-- BEGIN INPUT ROWS --
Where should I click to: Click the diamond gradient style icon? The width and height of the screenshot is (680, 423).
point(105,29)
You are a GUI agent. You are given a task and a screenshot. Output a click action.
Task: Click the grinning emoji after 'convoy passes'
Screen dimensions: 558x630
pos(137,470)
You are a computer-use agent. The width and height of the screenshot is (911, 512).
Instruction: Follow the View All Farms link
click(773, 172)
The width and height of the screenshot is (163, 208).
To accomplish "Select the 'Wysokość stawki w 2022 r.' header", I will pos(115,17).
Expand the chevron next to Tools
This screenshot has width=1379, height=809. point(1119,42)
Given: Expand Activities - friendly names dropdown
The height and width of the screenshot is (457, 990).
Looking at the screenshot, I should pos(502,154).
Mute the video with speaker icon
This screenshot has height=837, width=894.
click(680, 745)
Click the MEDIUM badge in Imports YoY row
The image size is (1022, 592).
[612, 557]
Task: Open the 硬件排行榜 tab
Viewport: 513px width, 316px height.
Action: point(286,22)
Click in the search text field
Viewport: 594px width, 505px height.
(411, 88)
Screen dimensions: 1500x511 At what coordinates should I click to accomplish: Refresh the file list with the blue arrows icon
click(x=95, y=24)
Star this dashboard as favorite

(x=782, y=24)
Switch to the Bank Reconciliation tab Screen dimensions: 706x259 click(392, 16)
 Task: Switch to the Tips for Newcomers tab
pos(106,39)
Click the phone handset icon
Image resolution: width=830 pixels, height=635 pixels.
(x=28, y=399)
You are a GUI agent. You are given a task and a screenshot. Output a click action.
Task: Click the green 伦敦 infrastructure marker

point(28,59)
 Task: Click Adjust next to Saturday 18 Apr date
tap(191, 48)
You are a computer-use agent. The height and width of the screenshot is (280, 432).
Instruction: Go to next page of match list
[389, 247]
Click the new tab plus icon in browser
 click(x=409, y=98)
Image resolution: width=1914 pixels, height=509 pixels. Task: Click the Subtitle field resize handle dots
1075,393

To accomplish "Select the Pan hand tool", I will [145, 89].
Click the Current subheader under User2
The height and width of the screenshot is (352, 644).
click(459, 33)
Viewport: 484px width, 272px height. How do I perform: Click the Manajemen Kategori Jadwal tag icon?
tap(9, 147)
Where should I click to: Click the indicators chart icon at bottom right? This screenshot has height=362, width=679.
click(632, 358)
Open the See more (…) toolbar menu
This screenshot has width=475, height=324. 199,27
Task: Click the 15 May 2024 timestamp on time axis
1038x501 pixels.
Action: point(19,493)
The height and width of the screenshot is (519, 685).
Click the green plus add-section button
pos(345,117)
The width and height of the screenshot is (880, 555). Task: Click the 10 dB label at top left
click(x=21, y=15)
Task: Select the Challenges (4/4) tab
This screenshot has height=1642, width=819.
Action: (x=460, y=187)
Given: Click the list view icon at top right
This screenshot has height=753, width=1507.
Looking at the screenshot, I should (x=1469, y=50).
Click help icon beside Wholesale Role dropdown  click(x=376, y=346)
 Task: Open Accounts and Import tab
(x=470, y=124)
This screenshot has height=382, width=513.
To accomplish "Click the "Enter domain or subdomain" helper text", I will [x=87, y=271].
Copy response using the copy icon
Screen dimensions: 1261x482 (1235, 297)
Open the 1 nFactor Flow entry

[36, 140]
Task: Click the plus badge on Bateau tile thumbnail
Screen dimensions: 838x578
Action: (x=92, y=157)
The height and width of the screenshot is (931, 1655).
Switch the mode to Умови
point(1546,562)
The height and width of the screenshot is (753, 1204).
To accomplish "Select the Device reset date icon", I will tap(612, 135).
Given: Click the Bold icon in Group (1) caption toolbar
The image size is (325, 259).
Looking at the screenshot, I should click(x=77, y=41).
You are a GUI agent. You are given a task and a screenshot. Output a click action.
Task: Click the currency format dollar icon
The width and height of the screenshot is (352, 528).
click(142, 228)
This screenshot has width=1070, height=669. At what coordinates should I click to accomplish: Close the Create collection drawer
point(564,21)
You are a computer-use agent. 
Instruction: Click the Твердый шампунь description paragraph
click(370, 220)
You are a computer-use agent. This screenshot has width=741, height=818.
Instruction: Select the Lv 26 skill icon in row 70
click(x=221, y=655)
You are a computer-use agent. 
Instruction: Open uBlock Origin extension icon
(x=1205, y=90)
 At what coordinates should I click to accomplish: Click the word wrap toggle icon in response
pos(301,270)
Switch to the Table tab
-- END INPUT ROWS --
OBJECTIVE
Copy the records above word for word, in the same order and with the same line breaks.

EXERCISE SOLUTION
Where should I click to: Click the diamond gradient style icon? The width and height of the screenshot is (680, 423).
point(105,29)
You are a GUI agent. You are given a task and a screenshot. Output a click action.
Task: Click the grinning emoji after 'convoy passes'
Screen dimensions: 558x630
pos(137,470)
You are a computer-use agent. The width and height of the screenshot is (911, 512).
Instruction: Follow the View All Farms link
click(773, 172)
The width and height of the screenshot is (163, 208).
To accomplish "Select the 'Wysokość stawki w 2022 r.' header", I will pos(115,17).
Expand the chevron next to Tools
This screenshot has width=1379, height=809. point(1119,42)
Given: Expand Activities - friendly names dropdown
The height and width of the screenshot is (457, 990).
Looking at the screenshot, I should pos(502,154).
Mute the video with speaker icon
This screenshot has height=837, width=894.
click(680, 745)
Click the MEDIUM badge in Imports YoY row
The image size is (1022, 592).
[612, 557]
Task: Open the 硬件排行榜 tab
Viewport: 513px width, 316px height.
Action: point(286,22)
Click in the search text field
Viewport: 594px width, 505px height.
(411, 88)
Screen dimensions: 1500x511 At what coordinates should I click to accomplish: Refresh the file list with the blue arrows icon
click(x=95, y=24)
Star this dashboard as favorite

(x=782, y=24)
Switch to the Bank Reconciliation tab Screen dimensions: 706x259 click(392, 16)
 Task: Switch to the Tips for Newcomers tab
pos(106,39)
Click the phone handset icon
Image resolution: width=830 pixels, height=635 pixels.
(x=28, y=399)
You are a GUI agent. You are given a task and a screenshot. Output a click action.
Task: Click the green 伦敦 infrastructure marker

point(28,59)
 Task: Click Adjust next to Saturday 18 Apr date
tap(191, 48)
You are a computer-use agent. The height and width of the screenshot is (280, 432).
Instruction: Go to next page of match list
[389, 247]
Click the new tab plus icon in browser
 click(x=409, y=98)
Image resolution: width=1914 pixels, height=509 pixels. Task: Click the Subtitle field resize handle dots
1075,393

To accomplish "Select the Pan hand tool", I will [145, 89].
Click the Current subheader under User2
The height and width of the screenshot is (352, 644).
click(459, 33)
Viewport: 484px width, 272px height. How do I perform: Click the Manajemen Kategori Jadwal tag icon?
tap(9, 147)
Where should I click to: Click the indicators chart icon at bottom right? This screenshot has height=362, width=679.
click(632, 358)
Open the See more (…) toolbar menu
This screenshot has width=475, height=324. 199,27
Task: Click the 15 May 2024 timestamp on time axis
1038x501 pixels.
Action: point(19,493)
The height and width of the screenshot is (519, 685).
Click the green plus add-section button
pos(345,117)
The width and height of the screenshot is (880, 555). Task: Click the 10 dB label at top left
click(x=21, y=15)
Task: Select the Challenges (4/4) tab
This screenshot has height=1642, width=819.
Action: (x=460, y=187)
Given: Click the list view icon at top right
This screenshot has height=753, width=1507.
Looking at the screenshot, I should (x=1469, y=50).
Click help icon beside Wholesale Role dropdown  click(x=376, y=346)
 Task: Open Accounts and Import tab
(x=470, y=124)
This screenshot has height=382, width=513.
To accomplish "Click the "Enter domain or subdomain" helper text", I will [x=87, y=271].
Copy response using the copy icon
Screen dimensions: 1261x482 (1235, 297)
Open the 1 nFactor Flow entry

[36, 140]
Task: Click the plus badge on Bateau tile thumbnail
Screen dimensions: 838x578
Action: (x=92, y=157)
The height and width of the screenshot is (931, 1655).
Switch the mode to Умови
point(1546,562)
The height and width of the screenshot is (753, 1204).
To accomplish "Select the Device reset date icon", I will tap(612, 135).
Given: Click the Bold icon in Group (1) caption toolbar
The image size is (325, 259).
Looking at the screenshot, I should click(x=77, y=41).
You are a GUI agent. You are given a task and a screenshot. Output a click action.
Task: Click the currency format dollar icon
The width and height of the screenshot is (352, 528).
click(142, 228)
This screenshot has width=1070, height=669. At what coordinates should I click to accomplish: Close the Create collection drawer
point(564,21)
You are a computer-use agent. 
Instruction: Click the Твердый шампунь description paragraph
click(370, 220)
You are a computer-use agent. This screenshot has width=741, height=818.
Instruction: Select the Lv 26 skill icon in row 70
click(x=221, y=655)
You are a computer-use agent. 
Instruction: Open uBlock Origin extension icon
(x=1205, y=90)
 At what coordinates should I click to accomplish: Click the word wrap toggle icon in response
pos(301,270)
Switch to the Table tab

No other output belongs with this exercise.